10       4.1. Zur Begründung der Zulässigkeit der Revision wird zunächst vorgebracht, es fehle Rechtsprechung des Verwaltungsgerichtshofes (und des EuGH) dazu, ob eine Beschränkung der gesondert anfechtbaren Entscheidungen bei einer Direktvergabe gemäß Art. 5 Abs. 6 der Verordnung (EG) 1370/2007 auf die Wahl des Vergabeverfahrens und somit der Direktvergabe (wie dies § 2 Z 15 lit. a sublit. gg BVergG 2018 vorsehe) unionsrechtskonform sei. Die Revisionswerberin verweist diesbezüglich auf die Regelung des Art. 5 Abs. 7 der Verordnung (EG) 1370/2007, der zufolge Entscheidungen gemäß Art. 5 Abs. 2 bis 6 der Verordnung (EG) 1370/2007 wirksam und rasch überprüfbar sein müssen, und zwar auf Antrag einer Person, die angibt, durch einen Verstoß dieser Entscheidung gegen Gemeinschaftsrecht (nunmehr: Unionsrecht) oder nationales Recht zur Durchführung des Gemeinschaftsrechts geschädigt worden zu sein oder werden zu können.

11       4.2. Gemäß Art. 5 Abs. 6 der Verordnung (EG) 1370/2007 können Auftraggeber entscheiden, „öffentliche Dienstleistungsaufträge im Eisenbahnverkehr [...] direkt zu vergeben“.
• • • • • • •
#### [Aufgabe]
Fassen Sie den Dokumenttext bitte in zwei Sätzen zusammen. Die Auflistung steht in keinem Zusammenhang mit dem Dokumenttext.

#### [Material]
• • • • • • •
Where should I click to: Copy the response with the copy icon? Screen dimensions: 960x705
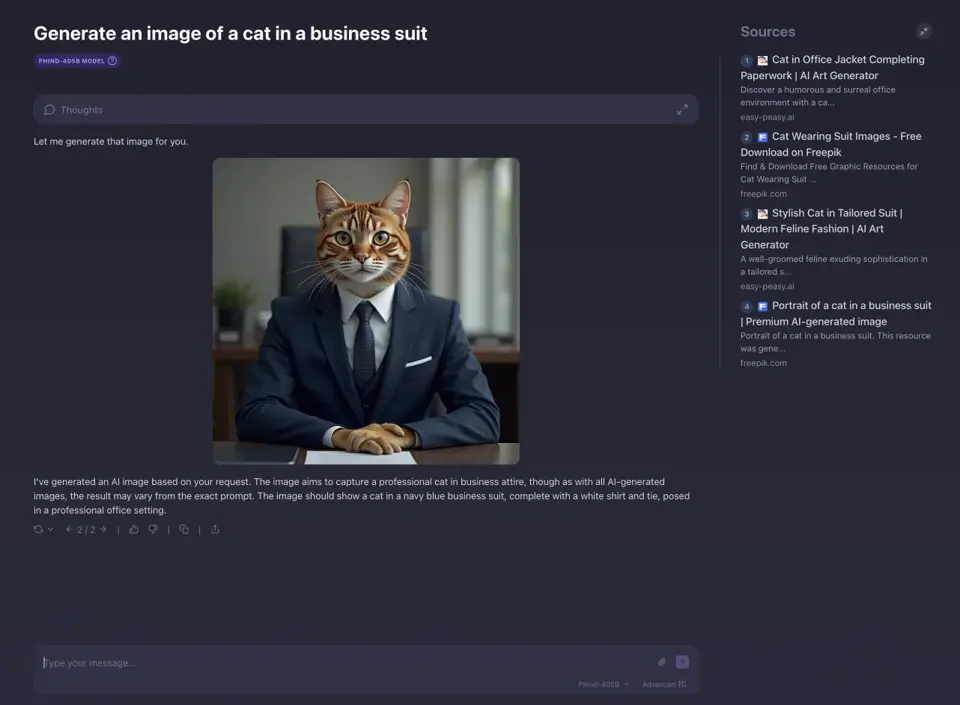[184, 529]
• • • • • • •
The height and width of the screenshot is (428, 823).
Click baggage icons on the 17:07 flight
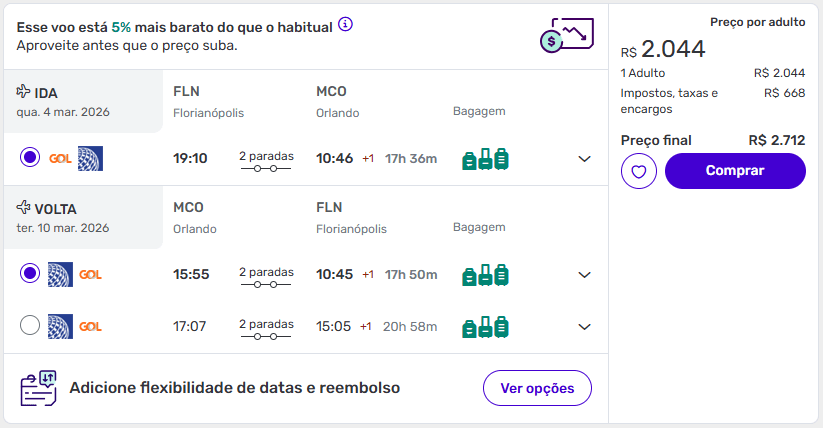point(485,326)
• • • • • • •
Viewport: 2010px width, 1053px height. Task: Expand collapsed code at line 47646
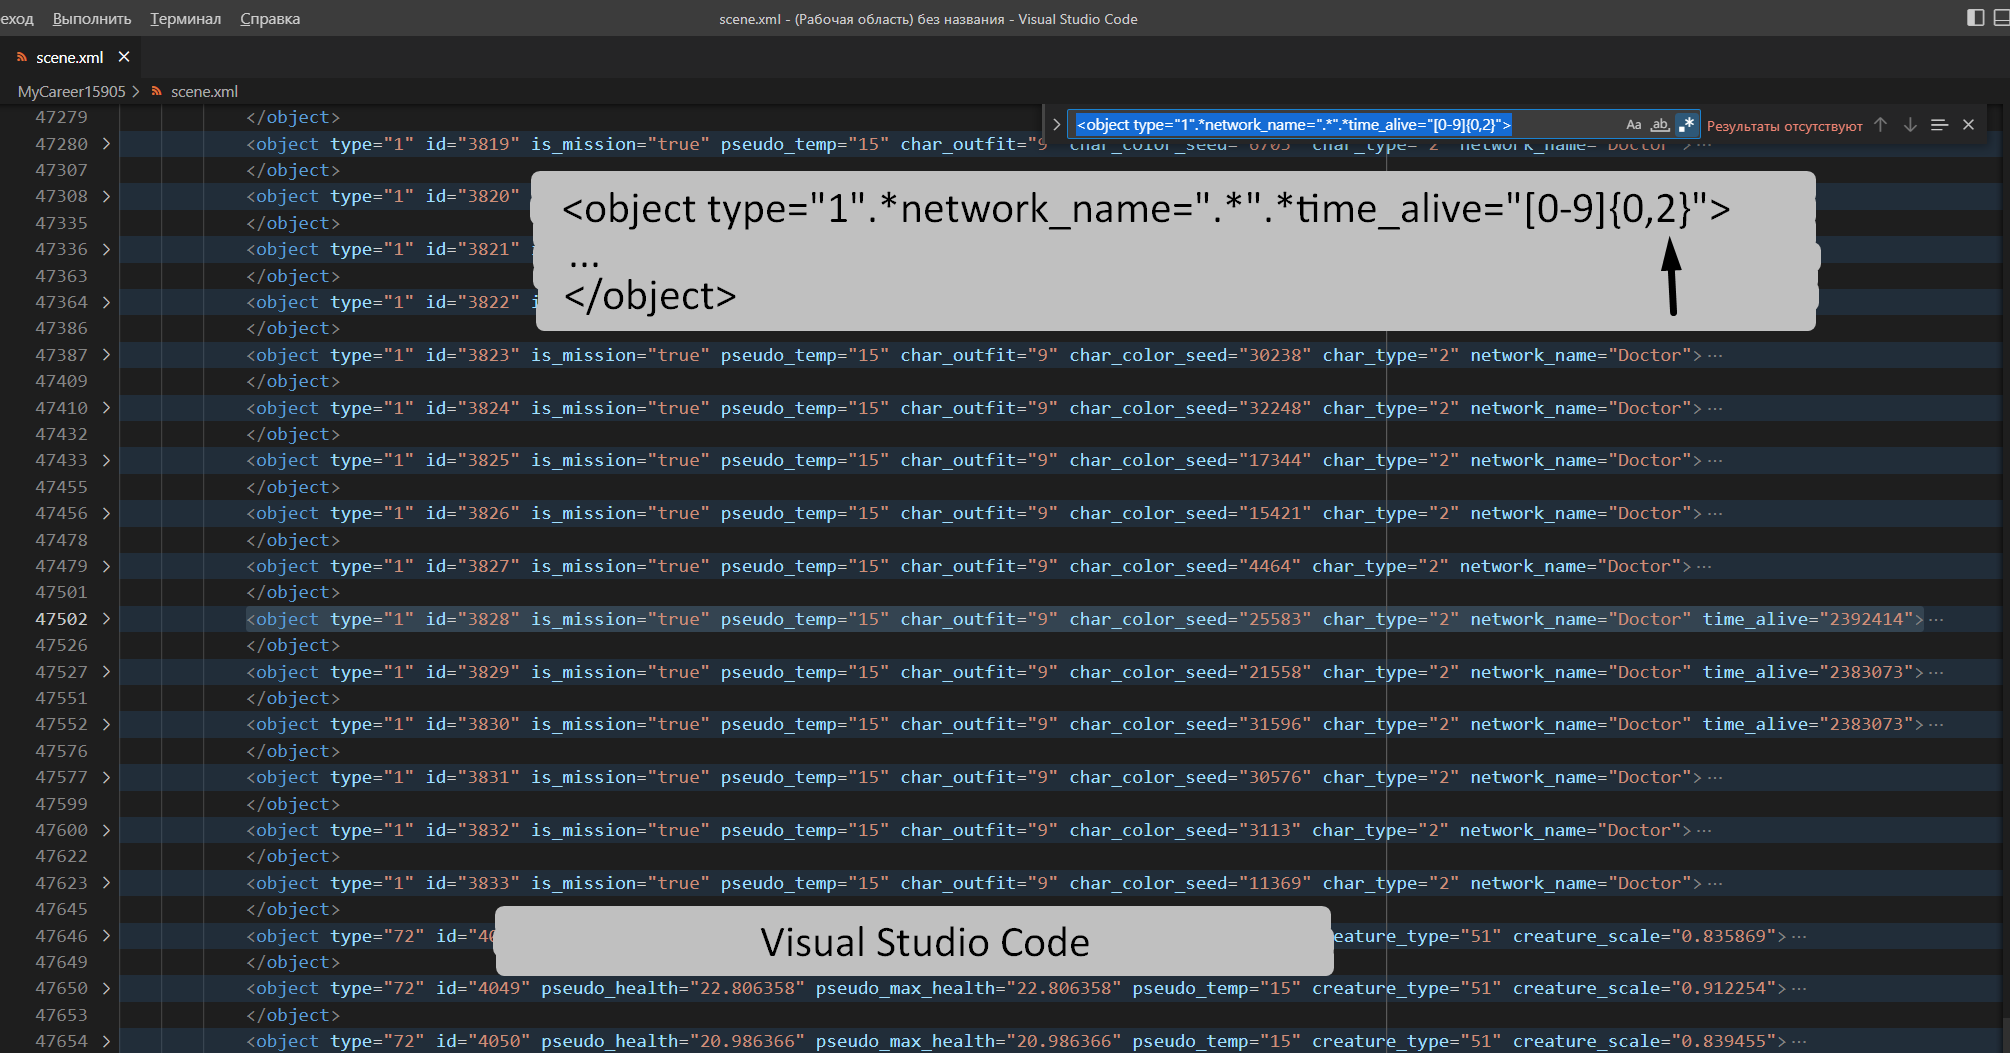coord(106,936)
• • • • • • •
#### [Lösung]
Zur Zulässigkeit der Revision wird vorgebracht, es fehle Rechtsprechung des Verwaltungsgerichtshofes und des EuGH zur Frage, ob die in § 2 Z 15 lit. a sublit. gg BVergG 2018 vorgesehene Beschränkung der gesondert anfechtbaren Entscheidungen bei einer Direktvergabe nach Art. 5 Abs. 6 der Verordnung (EG) 1370/2007 auf die Wahl des Vergabeverfahrens unionsrechtskonform sei. Die Revisionswerberin verweist dazu auf Art. 5 Abs. 7 der Verordnung, wonach solche Entscheidungen auf Antrag einer Person, die eine Schädigung durch einen Rechtsverstoß geltend macht, wirksam und rasch überprüfbar sein müssen, während Art. 5 Abs. 6 Auftraggebern erlaubt, öffentliche Dienstleistungsaufträge im Eisenbahnverkehr direkt zu vergeben.